Just as Wikipedians keep each other honest by checking each others' work, scholars (and non-academic Wikiepdians) will keep each other honest by reviewing each others' citations in articles.
The first scholar to cite his work in a wikipedia article will be the expert on that subject. But, there's no point in being an expert if no one knows about it, which is why word will spread, and others will follow.
If a subject that applies to a scholar's work does not exist as an article, then the scholar will have an incentive to write it, in order to include his/her citation and increase or refine his/her area of expertise relative to others. Since scholars who are similar can see each other, once a scholar writes a new article, the others can add their own citations, to stay competitive on those topics.
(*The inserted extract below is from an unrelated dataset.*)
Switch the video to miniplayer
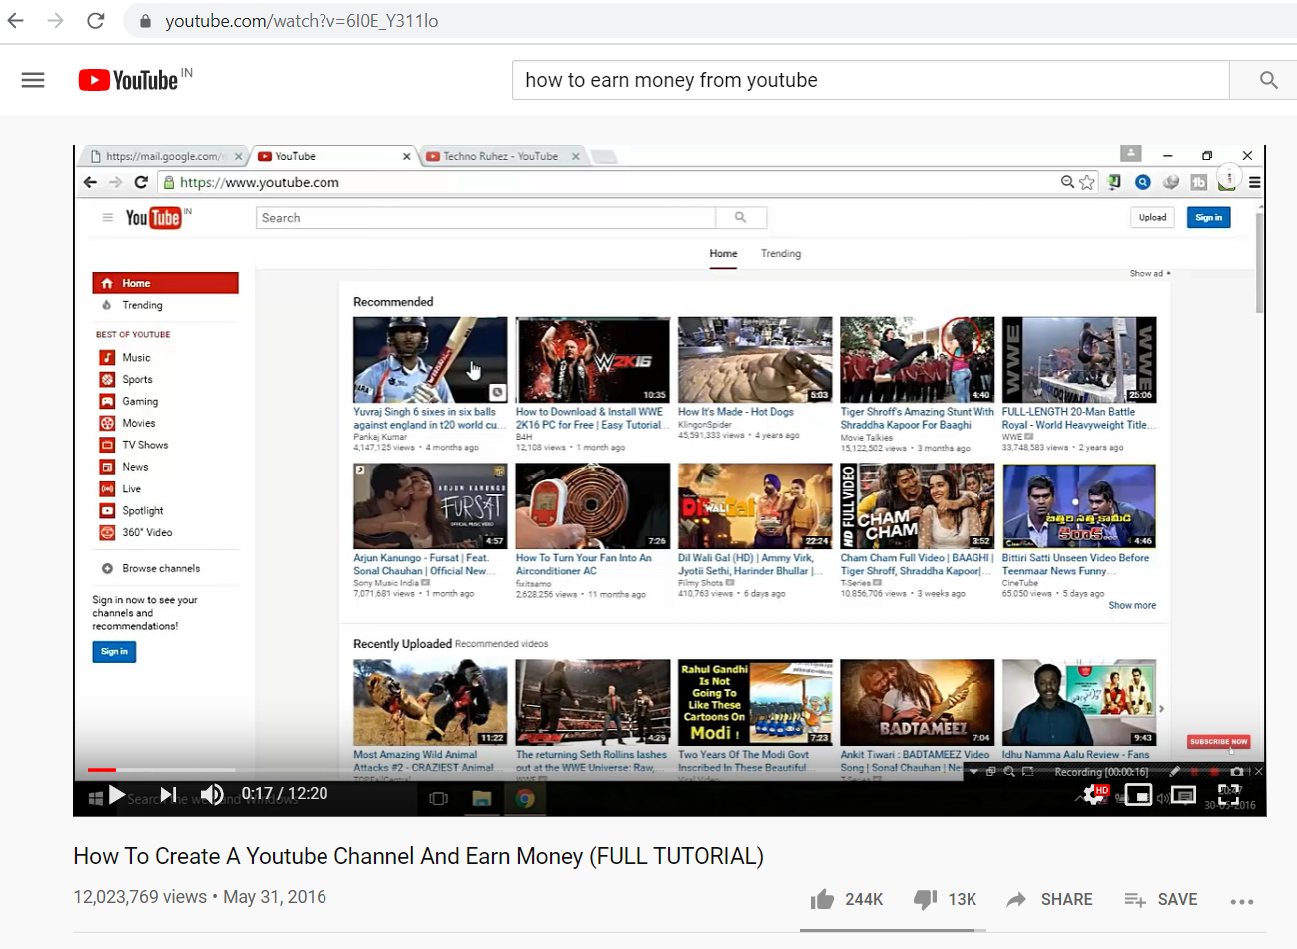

Another way scholars can compete is by answering questions from users. Google's pay-per-use "Ask Google", is interesting, and useful, but terribly centralized. If Wikipedia allowed users to ask questions to scholars through Wikipedia, then allowed users to rank the responses from scholars, then scholars could be ranked relative to each other based on their ability to answer questions in certain fields. All questions and answers would be saved and searchable by keyword, or browseable by the articles it is categorized under, therefore available to other users.
The result would be information on scholars' areas of expertise and information on scholars' ability to answer questions in that area, which I think would be important information when competing for jobs.
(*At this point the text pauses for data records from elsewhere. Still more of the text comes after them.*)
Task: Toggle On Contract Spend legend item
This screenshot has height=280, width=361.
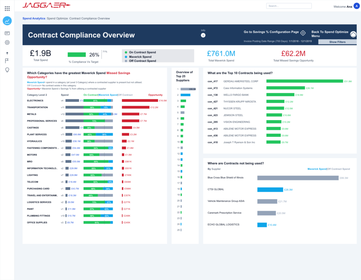Action: (140, 52)
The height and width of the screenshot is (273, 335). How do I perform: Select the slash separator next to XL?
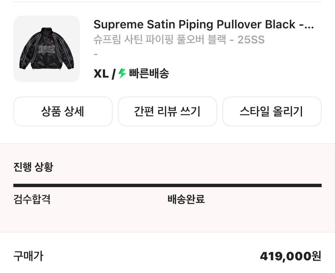(114, 74)
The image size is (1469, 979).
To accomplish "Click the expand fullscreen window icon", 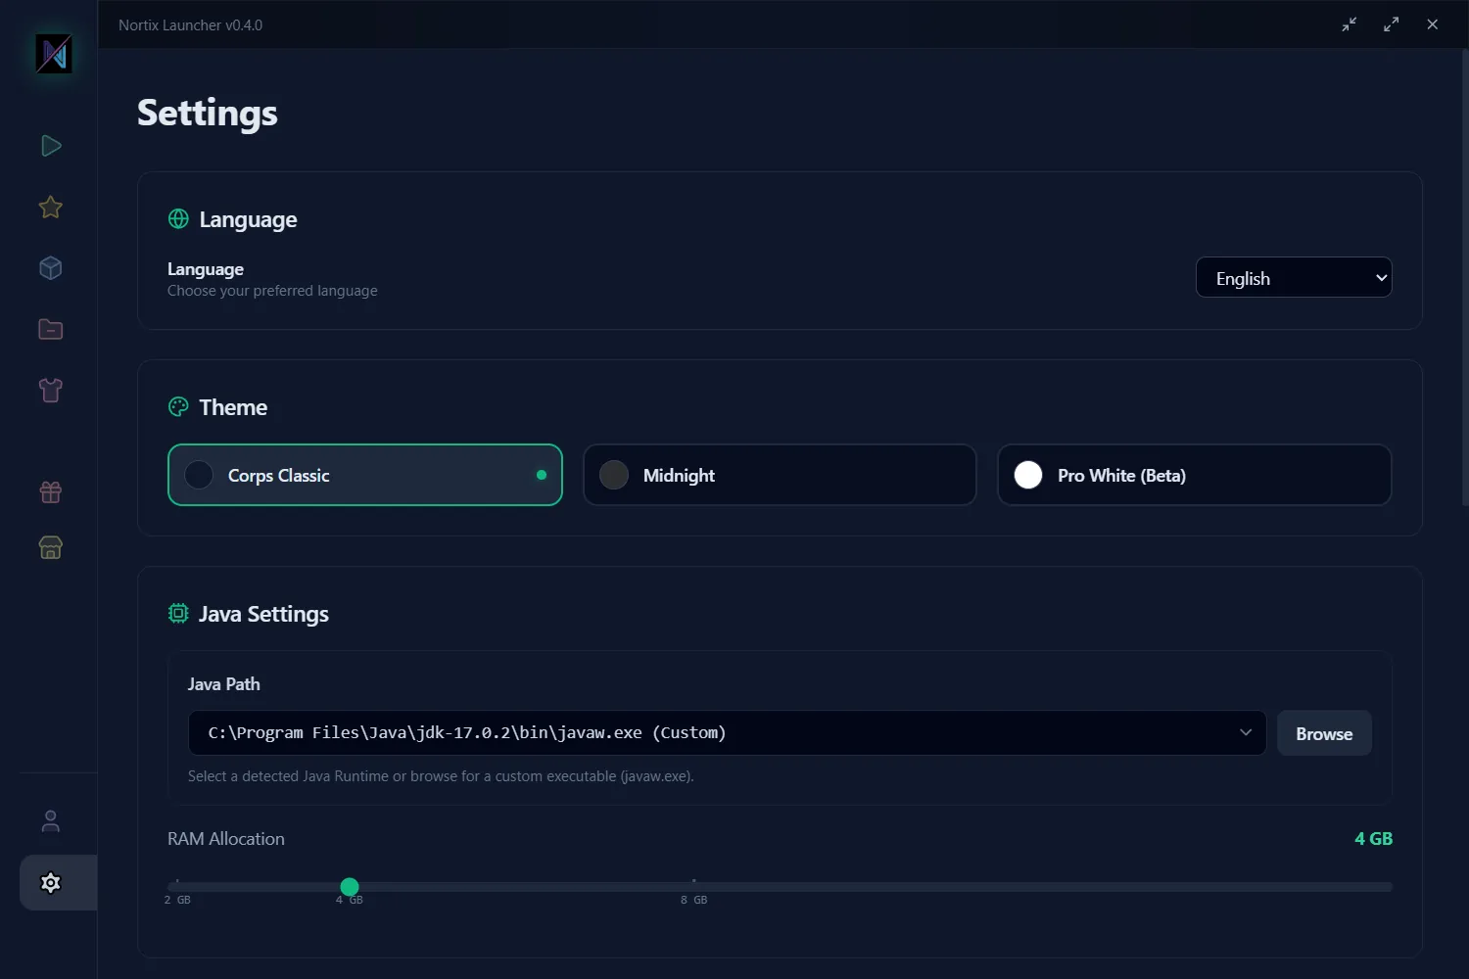I will [x=1391, y=24].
My basic assumption behind this is: once academics have the opportunity to get credit for their work, in a way that ranks them competitively to others in their field, the will do so.
What do you think?
Abe
"Academia" is the name for a huge institutionalized process of peer review. Wikipedia is peer review on steroids, so you'd think that academics would be clamoring to contribute to Wikipedia, especially since academia and Wikipedia both love free expression and open discourse. The difference is, academia is peer review with competition for prestige and resources, and Wikipedia is not.
You're absolutely correct, here. Wikipedia is an individually thankless project, and perhaps best so.
If Wikipedia creates a space into which academic competition can expand, then scholars will fill it. As soon as some scholars see a way to pad their CVs or increase their prestige in their field through contributing to Wikipedia, they will.
How do you create a space where scholars can compete? Since the prizes in academia are relevance and prestige, and since relevance/presitge are measured by the number of people who are citing your work, Wikipedia could allow users to cite scholarly works in articles, and track those citations competitively. For example:
I can't say I like the idea of encouraging our editors to spend less time editing articles and more time trying to come up with their profound thesis for the month. And to what end? So one can cite his own work in an article edit, or so others can cite the work of experts? If the former, then I fail to see the point in this, and if the latter, I ask why someone would publish on the Wiki if he isn't going to otherwise contribute.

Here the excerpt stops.